The truth of x==y does not imply that x!=y
is false. Accordingly, when defining __eq__(), one should also
define __ne__() so that the operators will behave as expected.
There are no reflected (swapped-argument) versions of these methods
(to be used when the left argument does not support the operation but
the right argument does); rather, __lt__() and
__gt__() are each other's reflection, __le__() and
__ge__() are each other's reflection, and __eq__()
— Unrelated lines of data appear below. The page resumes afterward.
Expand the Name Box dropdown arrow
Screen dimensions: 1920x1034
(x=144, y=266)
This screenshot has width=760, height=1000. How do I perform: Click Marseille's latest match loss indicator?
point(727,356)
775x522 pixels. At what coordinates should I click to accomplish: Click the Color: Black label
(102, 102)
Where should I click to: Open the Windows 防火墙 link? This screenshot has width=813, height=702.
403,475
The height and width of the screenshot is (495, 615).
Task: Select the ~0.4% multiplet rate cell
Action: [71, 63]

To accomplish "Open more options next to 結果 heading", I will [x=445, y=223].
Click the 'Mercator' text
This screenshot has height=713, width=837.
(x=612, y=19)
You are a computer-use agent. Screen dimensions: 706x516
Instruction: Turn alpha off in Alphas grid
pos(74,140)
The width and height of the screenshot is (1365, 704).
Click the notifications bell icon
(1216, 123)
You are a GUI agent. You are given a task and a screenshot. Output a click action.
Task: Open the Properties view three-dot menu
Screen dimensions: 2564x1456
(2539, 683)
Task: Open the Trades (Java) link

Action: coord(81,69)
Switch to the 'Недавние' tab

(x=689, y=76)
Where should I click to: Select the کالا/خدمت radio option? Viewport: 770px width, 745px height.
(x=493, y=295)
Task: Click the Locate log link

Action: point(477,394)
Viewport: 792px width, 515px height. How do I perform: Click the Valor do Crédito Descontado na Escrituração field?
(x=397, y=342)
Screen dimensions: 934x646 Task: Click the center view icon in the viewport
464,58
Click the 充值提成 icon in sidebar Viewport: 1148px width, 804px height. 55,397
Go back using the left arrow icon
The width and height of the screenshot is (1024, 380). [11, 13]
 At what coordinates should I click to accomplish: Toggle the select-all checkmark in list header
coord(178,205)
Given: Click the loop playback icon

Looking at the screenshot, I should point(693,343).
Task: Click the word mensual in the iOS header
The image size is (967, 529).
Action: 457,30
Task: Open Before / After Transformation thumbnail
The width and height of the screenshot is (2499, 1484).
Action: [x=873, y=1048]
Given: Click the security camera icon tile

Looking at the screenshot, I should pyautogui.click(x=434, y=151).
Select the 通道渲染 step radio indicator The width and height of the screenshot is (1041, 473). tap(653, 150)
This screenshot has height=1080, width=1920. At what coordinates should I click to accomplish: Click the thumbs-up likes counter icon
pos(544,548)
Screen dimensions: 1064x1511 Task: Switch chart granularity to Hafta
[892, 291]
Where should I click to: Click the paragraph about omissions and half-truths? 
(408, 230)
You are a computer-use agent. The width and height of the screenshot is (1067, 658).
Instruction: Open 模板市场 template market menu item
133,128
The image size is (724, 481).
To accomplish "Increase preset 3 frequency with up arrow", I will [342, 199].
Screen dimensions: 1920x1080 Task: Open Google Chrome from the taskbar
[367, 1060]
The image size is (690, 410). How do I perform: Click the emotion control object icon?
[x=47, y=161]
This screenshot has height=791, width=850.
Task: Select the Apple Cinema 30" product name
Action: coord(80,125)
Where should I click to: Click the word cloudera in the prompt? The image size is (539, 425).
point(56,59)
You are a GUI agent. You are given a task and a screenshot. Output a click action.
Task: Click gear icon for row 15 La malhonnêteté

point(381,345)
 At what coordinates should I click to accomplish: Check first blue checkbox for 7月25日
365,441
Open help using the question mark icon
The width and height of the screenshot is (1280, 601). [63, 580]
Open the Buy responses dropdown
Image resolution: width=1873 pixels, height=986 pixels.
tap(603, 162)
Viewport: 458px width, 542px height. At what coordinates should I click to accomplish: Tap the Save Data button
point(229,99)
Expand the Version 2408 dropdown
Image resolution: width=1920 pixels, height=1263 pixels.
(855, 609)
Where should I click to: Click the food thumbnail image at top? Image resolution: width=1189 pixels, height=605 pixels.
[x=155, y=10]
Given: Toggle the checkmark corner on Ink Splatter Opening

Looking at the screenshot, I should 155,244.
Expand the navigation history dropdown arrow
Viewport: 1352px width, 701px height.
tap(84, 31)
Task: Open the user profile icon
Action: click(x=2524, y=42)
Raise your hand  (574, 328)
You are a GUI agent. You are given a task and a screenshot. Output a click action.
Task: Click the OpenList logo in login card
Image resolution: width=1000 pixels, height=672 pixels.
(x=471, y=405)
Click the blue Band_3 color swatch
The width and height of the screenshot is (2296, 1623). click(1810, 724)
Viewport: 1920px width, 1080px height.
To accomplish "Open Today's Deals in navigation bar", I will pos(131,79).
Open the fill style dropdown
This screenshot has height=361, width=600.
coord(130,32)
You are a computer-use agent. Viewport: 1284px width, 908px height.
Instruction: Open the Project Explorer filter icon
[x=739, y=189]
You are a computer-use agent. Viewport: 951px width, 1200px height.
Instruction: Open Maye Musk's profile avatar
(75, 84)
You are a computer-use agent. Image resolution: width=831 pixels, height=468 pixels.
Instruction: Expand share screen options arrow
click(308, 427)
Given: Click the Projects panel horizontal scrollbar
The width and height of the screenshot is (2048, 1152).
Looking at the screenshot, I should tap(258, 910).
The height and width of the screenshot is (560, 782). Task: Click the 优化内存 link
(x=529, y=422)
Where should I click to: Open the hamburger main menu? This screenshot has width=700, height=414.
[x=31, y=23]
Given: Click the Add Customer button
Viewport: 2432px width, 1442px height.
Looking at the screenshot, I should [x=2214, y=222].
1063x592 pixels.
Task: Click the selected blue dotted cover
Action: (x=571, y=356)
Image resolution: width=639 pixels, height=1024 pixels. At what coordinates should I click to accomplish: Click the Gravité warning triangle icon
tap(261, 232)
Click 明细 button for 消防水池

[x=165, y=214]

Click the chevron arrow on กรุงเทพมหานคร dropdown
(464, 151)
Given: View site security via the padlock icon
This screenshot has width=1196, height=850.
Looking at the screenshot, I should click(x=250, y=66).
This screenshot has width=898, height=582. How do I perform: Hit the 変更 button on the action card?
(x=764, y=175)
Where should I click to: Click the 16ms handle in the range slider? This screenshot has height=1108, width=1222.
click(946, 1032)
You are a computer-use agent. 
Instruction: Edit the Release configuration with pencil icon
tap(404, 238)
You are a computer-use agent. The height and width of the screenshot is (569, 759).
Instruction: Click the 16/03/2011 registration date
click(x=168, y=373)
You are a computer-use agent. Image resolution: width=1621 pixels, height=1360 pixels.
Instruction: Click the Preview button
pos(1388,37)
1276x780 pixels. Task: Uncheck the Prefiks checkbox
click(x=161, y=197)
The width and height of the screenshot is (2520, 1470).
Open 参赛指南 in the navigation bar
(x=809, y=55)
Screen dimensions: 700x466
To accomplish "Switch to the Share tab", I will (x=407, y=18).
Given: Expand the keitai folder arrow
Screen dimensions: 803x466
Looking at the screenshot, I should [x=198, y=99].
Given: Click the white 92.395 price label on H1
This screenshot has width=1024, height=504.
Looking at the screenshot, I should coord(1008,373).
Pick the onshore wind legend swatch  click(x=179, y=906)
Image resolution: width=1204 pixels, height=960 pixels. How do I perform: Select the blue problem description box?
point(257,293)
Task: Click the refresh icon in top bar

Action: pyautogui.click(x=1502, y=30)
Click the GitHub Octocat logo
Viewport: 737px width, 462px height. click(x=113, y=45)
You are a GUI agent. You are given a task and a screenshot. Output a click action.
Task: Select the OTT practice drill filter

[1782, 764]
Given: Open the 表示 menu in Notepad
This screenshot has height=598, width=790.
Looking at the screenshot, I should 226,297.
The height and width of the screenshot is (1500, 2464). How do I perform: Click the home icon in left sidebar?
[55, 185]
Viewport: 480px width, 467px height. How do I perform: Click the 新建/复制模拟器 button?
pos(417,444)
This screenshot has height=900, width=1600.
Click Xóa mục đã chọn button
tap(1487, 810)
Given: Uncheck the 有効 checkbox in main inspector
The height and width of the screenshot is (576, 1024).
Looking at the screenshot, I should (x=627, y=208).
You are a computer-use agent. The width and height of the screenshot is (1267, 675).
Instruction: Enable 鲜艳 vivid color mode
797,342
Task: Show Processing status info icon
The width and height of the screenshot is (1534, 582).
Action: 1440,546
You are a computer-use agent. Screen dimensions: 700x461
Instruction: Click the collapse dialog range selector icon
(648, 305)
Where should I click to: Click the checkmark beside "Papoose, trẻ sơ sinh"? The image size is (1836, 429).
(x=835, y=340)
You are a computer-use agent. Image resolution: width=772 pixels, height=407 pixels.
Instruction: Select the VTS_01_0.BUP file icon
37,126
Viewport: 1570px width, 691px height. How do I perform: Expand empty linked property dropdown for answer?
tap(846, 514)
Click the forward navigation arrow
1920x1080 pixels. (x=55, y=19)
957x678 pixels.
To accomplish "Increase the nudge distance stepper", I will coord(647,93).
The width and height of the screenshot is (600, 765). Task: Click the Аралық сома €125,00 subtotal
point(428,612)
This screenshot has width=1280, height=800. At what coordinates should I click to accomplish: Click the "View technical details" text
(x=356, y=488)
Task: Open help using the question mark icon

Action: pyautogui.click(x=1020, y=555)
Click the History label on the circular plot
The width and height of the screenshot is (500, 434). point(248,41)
and __ne__() are their own reflection.
Arguments to rich comparison methods are never coerced. A rich
comparison method may return NotImplemented if it does not
implement the operation for a given pair of arguments.
__cmp__(
self, other)
Called by comparison operations if rich comparison (see above) is not
defined. Should return a negative integer if self < other,
zero if self == other, a positive integer if self >
other. If no __cmp__(), __eq__() or
__ne__() operation is defined, class instances are compared
by object identity (``address''). See also the description of
__hash__() for some important notes on creating objects which
support custom comparison operations and are usable as dictionary
keys.
(Note: the restriction that exceptions are not propagated by
__cmp__() has been removed since Python 1.5.)
__rcmp__(
self, other)
Changed in version 2.1:
No longer supported.
__hash__(
self)
Called for the key object for dictionary operations, and by the built-in function
hash(). Should return a 32-bit integer
usable as a hash value
for dictionary operations. The only required property is that objects
which compare equal have the same hash value; it is advised to somehow
mix together (e.g., using exclusive or) the hash values for the
components of the object that also play a part in comparison of
objects. If a class does not define a __cmp__() method it should
not define a __hash__() operation either; if it defines
__cmp__() or __eq__() but not __hash__(),
its instances will not be usable as dictionary keys. If a class
defines mutable objects and implements a __cmp__() or
__eq__() method, it should not implement __hash__(),
since the dictionary implementation requires that a key's hash value
is immutable (if the object's hash value changes, it will be in the
wrong hash bucket).
Changed in version 2.5:
__hash__() may now also return a long
integer object; the 32-bit integer is then derived from the hash
of that object.
__nonzero__(
self)
Called to implement truth value testing, and the built-in operation
bool(); should return False or True, or their
integer equivalents 0 or 1.
When this method is not defined, __len__() is
called, if it is defined (see below). If a class defines neither
__len__() nor __nonzero__(), all its instances are
considered true.
__unicode__(
self)
Called to implement unicode() builtin;
should return a Unicode object. When this method is not defined, string
conversion is attempted, and the result of string conversion is converted
to Unicode using the system default encoding.